A micro-expression is defined as a brief facial movement that reveals an emotion that a person tries to conceal [2]. Micro-expressions are distinctly different from macro-expressions in the aspect of its short duration and occurrence as a response towards a presented emotional stimuli. Its imperceptibility to the naked eyes is the primary motivation towards achieving machine detection and recognition of micro-expressions. There is also a notable lack of well-established databases due to difficulties in proper elicitation and labeling of micro-expression data. In current literature (and to our best knowledge), there are only two spontaneous micro-expression databases, i.e. SMIC [4] and CASME [10]/CASMEII [12] (both of these CASME variants can be seen as one as the former is a subset of the latter), while there are very few other works to date on automatic recognition of spontaneous micro-expressions.

Local Binary Patterns (LBP) is widely used in facial expression recognition [8] due to its ability to derive local statistical patterns that exhibit invariance towards illumination changes and simplicity in computation. In order to cope with dynamic textures and events across spatio-temporal dimensions, the classic LBP descriptor was extended to a volume-based LBP (VLBP) and LBP from three orthogonal planes (LBP-TOP) [14].
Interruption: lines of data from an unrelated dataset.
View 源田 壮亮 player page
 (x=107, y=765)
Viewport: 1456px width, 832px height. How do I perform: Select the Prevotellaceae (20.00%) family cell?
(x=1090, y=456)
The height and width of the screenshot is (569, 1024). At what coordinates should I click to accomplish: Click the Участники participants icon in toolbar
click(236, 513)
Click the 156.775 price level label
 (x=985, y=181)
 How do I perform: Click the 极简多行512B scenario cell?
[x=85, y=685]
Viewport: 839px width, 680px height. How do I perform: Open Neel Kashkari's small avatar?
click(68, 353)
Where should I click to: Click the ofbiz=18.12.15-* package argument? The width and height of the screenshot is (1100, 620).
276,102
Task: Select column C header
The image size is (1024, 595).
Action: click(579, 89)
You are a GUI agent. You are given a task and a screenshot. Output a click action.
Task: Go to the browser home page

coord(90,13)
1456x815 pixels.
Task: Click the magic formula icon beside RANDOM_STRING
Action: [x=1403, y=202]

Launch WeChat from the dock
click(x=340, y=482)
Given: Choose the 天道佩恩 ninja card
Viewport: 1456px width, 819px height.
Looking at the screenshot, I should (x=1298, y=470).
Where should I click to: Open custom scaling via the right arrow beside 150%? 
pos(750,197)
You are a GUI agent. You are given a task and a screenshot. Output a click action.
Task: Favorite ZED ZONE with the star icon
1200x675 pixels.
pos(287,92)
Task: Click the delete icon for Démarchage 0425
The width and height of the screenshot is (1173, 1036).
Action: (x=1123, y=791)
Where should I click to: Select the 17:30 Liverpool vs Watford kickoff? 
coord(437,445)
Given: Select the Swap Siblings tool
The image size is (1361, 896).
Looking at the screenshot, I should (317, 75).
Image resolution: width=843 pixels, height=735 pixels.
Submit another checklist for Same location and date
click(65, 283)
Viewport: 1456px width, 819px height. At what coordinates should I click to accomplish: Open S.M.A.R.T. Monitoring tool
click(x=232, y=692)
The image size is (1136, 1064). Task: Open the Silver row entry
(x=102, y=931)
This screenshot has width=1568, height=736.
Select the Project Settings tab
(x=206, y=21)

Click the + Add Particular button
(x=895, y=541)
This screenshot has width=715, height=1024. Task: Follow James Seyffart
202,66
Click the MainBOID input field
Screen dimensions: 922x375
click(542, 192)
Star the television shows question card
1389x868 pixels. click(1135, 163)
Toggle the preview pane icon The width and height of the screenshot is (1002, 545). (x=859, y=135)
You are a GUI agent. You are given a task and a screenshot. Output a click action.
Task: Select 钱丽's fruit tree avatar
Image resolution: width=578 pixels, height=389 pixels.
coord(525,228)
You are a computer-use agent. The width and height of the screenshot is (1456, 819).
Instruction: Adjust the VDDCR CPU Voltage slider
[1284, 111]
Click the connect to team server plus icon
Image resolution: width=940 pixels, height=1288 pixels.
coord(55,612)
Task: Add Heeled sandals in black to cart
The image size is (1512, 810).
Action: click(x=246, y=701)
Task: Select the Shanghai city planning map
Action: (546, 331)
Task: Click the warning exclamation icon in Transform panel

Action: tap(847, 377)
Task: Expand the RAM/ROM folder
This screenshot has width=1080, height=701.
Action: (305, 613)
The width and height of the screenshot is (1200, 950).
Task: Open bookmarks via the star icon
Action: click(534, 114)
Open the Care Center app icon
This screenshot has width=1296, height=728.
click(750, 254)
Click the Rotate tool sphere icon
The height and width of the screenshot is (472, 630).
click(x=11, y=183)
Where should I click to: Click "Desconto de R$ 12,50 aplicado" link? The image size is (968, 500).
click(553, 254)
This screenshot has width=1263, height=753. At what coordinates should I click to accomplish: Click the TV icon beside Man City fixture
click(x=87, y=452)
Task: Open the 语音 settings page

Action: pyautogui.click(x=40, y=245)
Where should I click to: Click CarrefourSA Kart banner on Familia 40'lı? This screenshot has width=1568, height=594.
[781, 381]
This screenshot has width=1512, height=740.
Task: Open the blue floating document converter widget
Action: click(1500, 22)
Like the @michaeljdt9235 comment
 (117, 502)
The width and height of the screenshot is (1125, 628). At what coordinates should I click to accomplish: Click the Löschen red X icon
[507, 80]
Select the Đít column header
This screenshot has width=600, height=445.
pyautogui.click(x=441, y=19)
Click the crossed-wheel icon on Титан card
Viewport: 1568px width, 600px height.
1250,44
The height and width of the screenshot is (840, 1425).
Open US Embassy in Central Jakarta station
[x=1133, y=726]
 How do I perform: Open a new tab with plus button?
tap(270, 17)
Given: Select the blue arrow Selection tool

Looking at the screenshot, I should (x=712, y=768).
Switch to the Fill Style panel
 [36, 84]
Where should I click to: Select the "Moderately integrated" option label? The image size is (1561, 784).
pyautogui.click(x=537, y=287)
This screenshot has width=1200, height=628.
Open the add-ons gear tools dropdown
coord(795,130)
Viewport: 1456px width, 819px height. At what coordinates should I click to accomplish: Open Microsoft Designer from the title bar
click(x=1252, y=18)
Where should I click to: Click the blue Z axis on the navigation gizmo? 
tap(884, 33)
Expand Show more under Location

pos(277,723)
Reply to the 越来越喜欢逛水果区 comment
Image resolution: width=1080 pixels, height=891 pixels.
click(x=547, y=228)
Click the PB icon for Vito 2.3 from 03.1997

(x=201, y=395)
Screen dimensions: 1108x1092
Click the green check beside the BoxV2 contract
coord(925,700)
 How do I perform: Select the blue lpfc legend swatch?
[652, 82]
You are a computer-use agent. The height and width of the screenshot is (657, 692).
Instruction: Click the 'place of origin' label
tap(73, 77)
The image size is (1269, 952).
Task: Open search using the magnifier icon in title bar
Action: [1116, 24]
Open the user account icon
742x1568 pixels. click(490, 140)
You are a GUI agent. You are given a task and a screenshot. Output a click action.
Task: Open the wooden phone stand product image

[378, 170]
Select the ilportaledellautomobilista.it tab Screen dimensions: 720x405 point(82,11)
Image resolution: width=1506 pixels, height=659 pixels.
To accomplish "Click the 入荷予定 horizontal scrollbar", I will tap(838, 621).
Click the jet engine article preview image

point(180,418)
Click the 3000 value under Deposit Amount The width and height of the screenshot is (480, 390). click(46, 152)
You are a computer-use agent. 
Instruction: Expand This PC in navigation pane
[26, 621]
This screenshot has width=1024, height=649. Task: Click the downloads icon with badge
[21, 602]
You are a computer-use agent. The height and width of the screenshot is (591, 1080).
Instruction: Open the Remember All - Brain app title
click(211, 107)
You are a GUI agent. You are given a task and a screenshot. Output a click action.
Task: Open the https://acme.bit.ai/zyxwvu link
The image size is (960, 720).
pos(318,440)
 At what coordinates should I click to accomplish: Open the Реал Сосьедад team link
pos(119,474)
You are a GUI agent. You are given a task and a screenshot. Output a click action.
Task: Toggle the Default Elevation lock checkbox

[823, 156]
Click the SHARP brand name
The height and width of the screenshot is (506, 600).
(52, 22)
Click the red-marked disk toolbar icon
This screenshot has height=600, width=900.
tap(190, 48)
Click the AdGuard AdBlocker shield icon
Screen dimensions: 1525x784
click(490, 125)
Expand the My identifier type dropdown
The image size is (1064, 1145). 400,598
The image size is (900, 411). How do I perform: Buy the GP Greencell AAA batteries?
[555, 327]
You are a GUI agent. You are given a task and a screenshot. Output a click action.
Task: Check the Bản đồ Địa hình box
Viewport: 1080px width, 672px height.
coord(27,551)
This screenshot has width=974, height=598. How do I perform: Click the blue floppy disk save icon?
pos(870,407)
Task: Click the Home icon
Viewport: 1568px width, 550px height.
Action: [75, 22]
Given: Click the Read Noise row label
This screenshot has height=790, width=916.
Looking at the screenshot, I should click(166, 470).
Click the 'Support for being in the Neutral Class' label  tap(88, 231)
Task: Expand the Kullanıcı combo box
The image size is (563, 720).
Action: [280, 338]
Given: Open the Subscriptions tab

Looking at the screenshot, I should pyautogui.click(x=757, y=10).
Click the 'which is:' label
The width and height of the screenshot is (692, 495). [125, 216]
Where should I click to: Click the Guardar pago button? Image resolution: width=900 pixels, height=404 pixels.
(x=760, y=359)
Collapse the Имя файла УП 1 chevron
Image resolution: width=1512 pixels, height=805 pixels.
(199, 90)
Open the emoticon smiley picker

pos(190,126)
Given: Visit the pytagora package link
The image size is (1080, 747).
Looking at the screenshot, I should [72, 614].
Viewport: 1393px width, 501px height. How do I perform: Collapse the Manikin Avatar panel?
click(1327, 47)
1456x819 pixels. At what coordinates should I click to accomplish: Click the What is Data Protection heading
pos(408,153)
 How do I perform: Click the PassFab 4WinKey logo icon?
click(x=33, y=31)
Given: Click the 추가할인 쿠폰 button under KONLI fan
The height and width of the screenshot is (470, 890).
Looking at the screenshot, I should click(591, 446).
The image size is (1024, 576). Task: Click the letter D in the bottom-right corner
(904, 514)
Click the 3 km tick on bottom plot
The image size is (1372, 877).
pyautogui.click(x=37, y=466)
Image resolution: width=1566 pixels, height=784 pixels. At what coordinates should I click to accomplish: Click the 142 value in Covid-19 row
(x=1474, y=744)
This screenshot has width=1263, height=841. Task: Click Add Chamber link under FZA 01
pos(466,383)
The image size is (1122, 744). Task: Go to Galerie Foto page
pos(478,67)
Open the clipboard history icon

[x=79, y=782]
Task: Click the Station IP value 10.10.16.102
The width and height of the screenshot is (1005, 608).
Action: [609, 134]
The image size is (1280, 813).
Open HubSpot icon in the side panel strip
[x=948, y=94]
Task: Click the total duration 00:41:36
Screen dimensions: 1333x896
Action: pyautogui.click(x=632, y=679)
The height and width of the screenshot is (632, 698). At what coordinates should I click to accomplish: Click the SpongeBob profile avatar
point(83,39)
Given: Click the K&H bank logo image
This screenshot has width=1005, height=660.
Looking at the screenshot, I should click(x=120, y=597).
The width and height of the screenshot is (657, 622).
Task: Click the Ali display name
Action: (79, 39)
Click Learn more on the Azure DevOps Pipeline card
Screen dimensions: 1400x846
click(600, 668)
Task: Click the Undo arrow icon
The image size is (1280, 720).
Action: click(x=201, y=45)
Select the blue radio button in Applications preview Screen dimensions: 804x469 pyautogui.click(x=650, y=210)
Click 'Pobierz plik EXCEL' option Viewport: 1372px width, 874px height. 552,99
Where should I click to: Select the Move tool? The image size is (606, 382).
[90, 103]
Among all the available work, Yan et al. [12] reported a baseline performance of up to 63.41 % accuracy for a 5-class classification task on their own CASMEII database, adopting LBP-TOP and SVM for feature extraction and classification respectively. The CASMEII has since superseded the original CASME database with the inclusion of more subjects and a higher sampling rate that is able to capture detailed facial muscle movements. While the LBP-TOP is an effective descriptor for dynamic textures, there are redundant pattern information within the overlapping orthogonal planes. This redundancy contributes to an increase in computational complexity, and also intuitively results in a less discriminative set of features.

In this paper, we propose Local Binary Pattern with Six Intersection Points (LBP-SIP), a computationally lightweight descriptor based on the LBP-TOP. In LBP-SIP, the unique distinct points that lie on the three intersecting lines of the three orthogonal planes are considered for computing the spatio-temporal patterns. The proposed descriptor is then incorporated in a multi-resolution Gaussian pyramid by concatenating the feature histograms of all four pyramid levels. Our proposed method is able to consistently match or outperform LBP-TOP in various aspects in addition to the computational efficiency it brings. Using SVM classifier with leave-one-sample-out cross validation, we obtain the best recognition accuracy of 67.21 %.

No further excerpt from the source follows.